In an alternative scenario, the market gradually internalizes the normality of these sales. As Alden notes, Bitcoin needs no savior — the network and the market are sufficiently liquid and resilient to absorb scheduled institutional sales without deviating from their long-term trajectory. If investors eventually come to see Strategy’s sales as statistical noise rather than a directional signal, the bearish impact could fade quickly.
Finally, a more optimistic scenario should not be ruled out: that Strategy uses part of the proceeds from its sales to buy back its own shares or bonds, thereby improving its capital structure. In this case, selling pressure would be temporary and could even be followed by reinvestment if market conditions become more favorable.
Regardless, the Bitcoin community is watching these developments closely. The fact that the largest corporate holder is selling part of its holdings is psychologically unsettling, but objective data suggests the real impact on the market is marginal. Media coverage, meanwhile, amplifies the phenomenon far beyond its actual importance — a classic pattern in the often turbulent history of Bitcoin.
Conclusion
The acceleration of Bitcoin sales by Strategy during this third cycle is a notable event, but it would be excessive to see it as an existential threat to the market. With 3,588 BTC sold in one week for 216 million dollars, the company is actively managing its treasury without compromising its position as the largest institutional holder of Bitcoin. The 214,000 BTC remaining on its balance sheet testify to its long-term commitment to the cryptocurrency.

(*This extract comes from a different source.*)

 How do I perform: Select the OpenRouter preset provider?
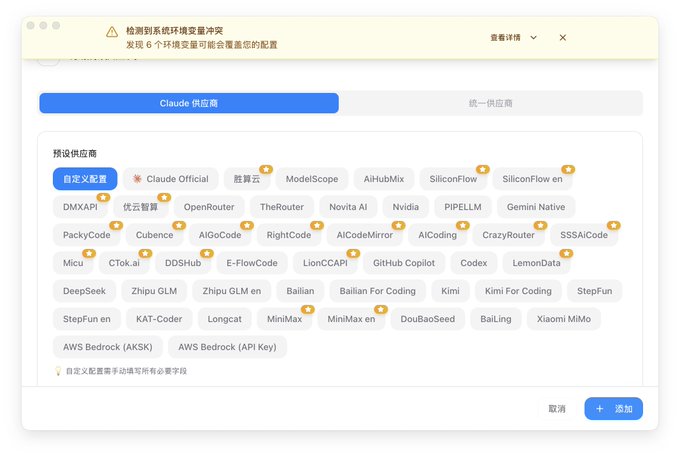(x=209, y=207)
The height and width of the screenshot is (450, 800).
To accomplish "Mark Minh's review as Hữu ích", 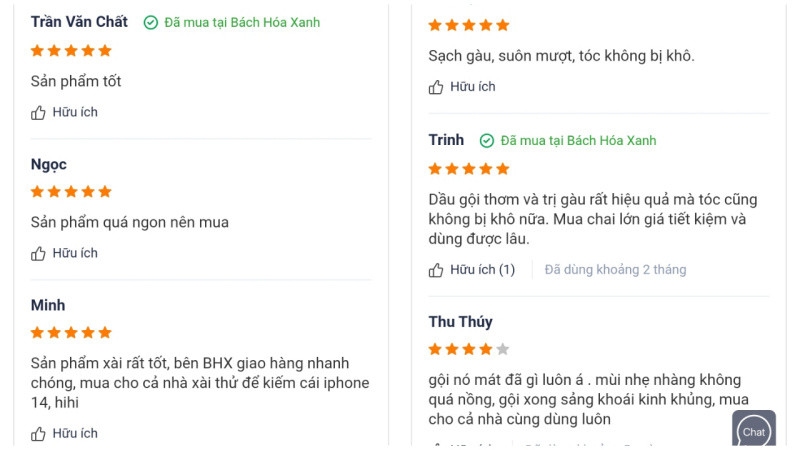I will [x=64, y=433].
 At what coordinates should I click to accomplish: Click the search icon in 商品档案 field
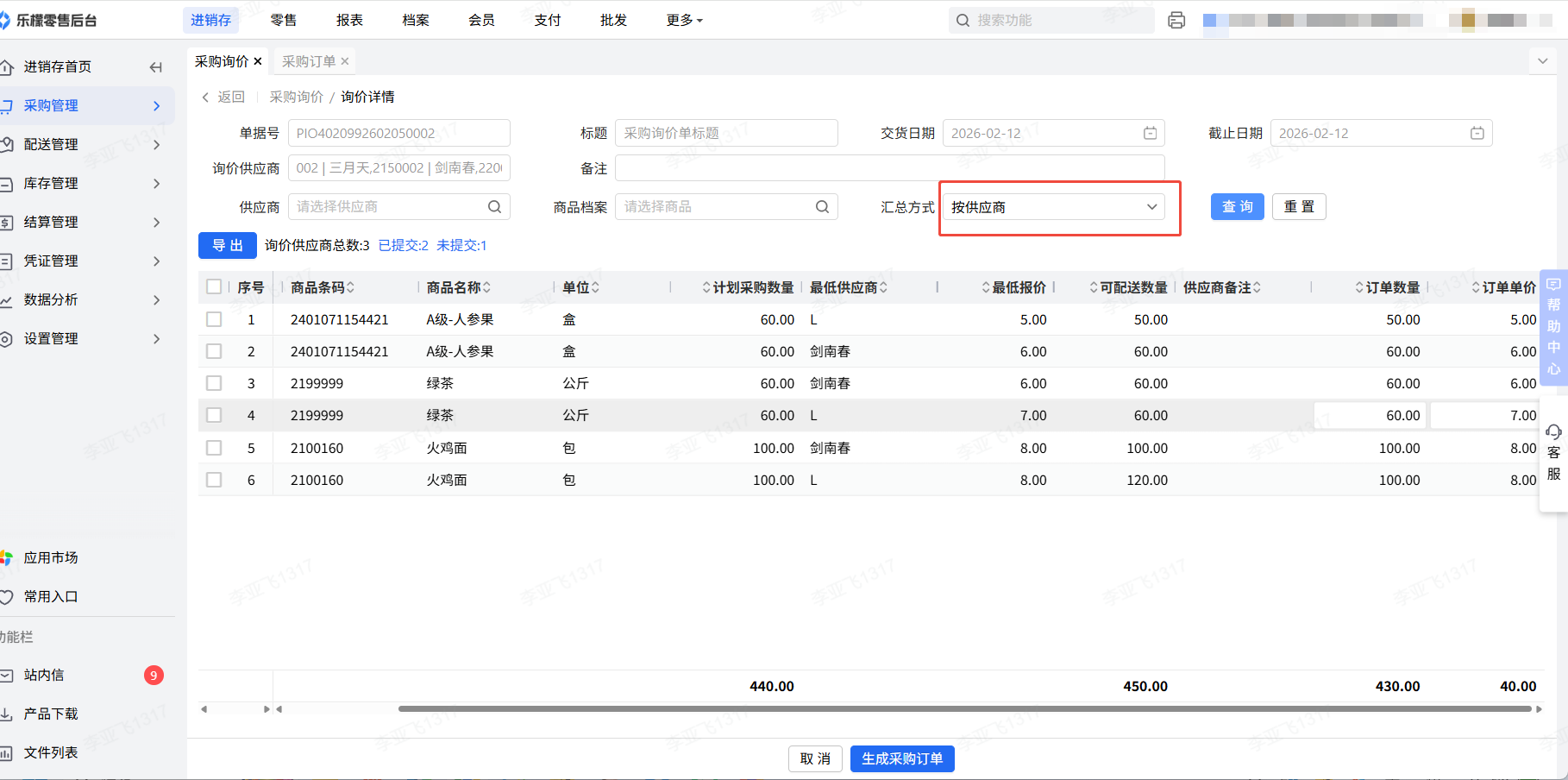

Investors would do well to distinguish media noise from the reality of flows. Bitcoin has weathered storms far more violent than the scheduled selling of a single actor, however emblematic. As Lyn Alden summarizes, Bitcoin needs no savior — its resilience is encoded in its code and in the decentralized distribution of its network. For now, the market is digesting this information without panic, and the network’s fundamentals have never been stronger.